Witam,
Chciałbym się zapytać bardziej niż ja obytych użytkowników forum, co to jest ta mityczna, wszędzie opisywana plastyka obrazu aparatów (szczególnie ff) i obiektywów Canona.
Zapewne jest to jakiś argument przekonujący do zakupu danego obiektywu czy aparatu ale nigdzie nie znalazłem jakiegoś porządnego opisania co to u licha jest.
O ile rozumiem (z grubsza) pojęcia: ostrość, kontrast, aberracja chromatyczna czy bokeh, to za cholerę nie wiem co to jest ta PLASTYKA.
Jak poszukamy na forum wpisów zawierających to słowo to, otrzymamy kilkanaście stron wyników.
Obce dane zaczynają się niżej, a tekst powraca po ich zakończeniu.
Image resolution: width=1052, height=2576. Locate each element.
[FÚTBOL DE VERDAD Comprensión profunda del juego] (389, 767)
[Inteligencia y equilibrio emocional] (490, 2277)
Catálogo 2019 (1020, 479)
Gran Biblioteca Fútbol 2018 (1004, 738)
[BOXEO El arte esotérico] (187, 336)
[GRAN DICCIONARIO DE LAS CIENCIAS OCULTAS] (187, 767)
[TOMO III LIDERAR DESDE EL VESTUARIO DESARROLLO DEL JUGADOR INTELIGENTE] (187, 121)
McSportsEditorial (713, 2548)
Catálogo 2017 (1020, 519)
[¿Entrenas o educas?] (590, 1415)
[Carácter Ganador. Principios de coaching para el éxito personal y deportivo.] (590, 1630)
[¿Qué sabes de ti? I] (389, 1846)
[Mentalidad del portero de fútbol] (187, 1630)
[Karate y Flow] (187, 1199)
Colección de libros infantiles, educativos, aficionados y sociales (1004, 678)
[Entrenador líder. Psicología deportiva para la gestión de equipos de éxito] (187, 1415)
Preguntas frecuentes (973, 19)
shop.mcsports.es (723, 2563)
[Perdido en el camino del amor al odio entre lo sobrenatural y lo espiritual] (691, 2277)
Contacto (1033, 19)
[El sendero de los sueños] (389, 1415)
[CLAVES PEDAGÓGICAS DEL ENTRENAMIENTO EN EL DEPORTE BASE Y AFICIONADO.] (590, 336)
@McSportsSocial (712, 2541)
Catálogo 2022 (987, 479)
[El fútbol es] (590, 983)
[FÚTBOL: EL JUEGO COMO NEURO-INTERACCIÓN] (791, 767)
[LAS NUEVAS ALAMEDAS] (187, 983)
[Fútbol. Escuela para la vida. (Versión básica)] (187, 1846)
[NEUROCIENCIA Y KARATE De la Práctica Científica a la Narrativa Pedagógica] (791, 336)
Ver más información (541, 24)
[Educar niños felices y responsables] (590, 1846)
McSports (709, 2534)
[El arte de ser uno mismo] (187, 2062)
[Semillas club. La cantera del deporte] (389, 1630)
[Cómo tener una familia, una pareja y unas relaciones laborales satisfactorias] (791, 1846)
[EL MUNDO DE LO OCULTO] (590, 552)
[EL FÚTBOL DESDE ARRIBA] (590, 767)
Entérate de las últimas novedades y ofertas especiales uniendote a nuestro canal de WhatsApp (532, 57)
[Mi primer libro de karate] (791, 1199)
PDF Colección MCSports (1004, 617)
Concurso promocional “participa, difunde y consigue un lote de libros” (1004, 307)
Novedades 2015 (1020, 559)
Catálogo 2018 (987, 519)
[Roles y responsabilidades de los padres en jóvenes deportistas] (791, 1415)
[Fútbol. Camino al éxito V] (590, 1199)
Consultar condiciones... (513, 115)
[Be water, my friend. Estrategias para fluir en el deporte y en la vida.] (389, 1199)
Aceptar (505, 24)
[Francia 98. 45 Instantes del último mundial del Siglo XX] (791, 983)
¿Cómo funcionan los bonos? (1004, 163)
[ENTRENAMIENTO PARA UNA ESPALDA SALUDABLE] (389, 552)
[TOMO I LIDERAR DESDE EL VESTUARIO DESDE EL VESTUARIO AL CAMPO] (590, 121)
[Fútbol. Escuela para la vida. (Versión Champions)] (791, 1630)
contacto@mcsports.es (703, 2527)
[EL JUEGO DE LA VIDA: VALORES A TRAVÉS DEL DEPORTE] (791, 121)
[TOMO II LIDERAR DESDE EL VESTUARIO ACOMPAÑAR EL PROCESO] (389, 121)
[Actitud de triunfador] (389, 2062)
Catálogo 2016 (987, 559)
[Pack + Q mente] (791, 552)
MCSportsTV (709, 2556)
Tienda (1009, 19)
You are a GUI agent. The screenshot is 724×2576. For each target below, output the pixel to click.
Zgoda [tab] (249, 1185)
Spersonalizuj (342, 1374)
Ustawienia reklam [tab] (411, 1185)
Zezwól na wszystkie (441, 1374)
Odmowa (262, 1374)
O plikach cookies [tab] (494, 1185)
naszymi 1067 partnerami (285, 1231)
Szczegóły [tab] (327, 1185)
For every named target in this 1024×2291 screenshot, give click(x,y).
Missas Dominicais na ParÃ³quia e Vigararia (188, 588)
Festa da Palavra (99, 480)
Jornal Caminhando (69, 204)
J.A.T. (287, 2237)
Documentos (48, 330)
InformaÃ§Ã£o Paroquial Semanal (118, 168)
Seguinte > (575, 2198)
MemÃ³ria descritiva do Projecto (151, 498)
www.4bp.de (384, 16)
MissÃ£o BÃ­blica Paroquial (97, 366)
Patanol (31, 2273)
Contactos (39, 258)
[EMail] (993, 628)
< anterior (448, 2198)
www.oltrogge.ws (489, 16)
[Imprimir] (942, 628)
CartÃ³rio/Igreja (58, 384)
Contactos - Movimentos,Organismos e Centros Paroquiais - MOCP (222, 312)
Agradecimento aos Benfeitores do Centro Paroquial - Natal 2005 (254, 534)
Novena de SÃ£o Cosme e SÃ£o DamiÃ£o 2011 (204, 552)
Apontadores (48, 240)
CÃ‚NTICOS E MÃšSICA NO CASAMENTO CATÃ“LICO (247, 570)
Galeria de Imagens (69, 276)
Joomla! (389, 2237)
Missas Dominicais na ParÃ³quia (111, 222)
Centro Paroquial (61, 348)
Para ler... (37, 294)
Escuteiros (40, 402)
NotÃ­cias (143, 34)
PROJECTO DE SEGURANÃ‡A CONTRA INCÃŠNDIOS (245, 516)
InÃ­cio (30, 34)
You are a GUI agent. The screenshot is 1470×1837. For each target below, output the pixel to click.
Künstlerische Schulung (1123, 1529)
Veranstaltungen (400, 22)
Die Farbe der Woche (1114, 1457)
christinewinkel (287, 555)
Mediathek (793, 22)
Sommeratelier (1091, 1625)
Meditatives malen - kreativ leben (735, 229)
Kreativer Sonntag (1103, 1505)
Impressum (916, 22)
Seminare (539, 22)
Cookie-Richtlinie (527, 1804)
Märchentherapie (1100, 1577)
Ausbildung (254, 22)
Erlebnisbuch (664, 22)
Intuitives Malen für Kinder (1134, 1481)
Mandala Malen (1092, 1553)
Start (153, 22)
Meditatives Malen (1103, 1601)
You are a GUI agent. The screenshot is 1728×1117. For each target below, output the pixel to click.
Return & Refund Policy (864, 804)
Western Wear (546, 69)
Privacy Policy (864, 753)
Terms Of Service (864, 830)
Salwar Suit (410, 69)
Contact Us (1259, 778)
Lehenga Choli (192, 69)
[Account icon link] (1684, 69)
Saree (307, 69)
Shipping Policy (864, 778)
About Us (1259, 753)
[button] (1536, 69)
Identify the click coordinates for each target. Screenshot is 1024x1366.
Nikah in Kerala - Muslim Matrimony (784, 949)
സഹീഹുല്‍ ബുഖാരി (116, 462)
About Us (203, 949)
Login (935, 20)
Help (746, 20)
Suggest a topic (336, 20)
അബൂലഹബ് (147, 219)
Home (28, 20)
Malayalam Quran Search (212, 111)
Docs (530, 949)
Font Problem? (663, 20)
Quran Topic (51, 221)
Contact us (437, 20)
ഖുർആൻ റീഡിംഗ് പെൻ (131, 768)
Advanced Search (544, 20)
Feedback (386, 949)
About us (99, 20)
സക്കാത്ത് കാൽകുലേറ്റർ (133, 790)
Ja jednak nie znalazłem wśród nich ani jednego wyjaśnienia co to jest (przyznaję się do niejakiej pobieżności w szukaniu).
Nawet nie wiem czy powinienem pisać ten wpis w dziale forum dotyczącym obiektywów czy może lepiej w dziale dSLR.
Jeśli ktoś biegły w fotografii mógłby mi (i mam nadzieje jeszcze paru innym osobom) naświetlić nieco temat, byłbym wielce wdzięczny. Kto wie może uda mi się uniknąć inwestowania ciężko zarobionych pe-el-enów w coś co nawet nie istnieje.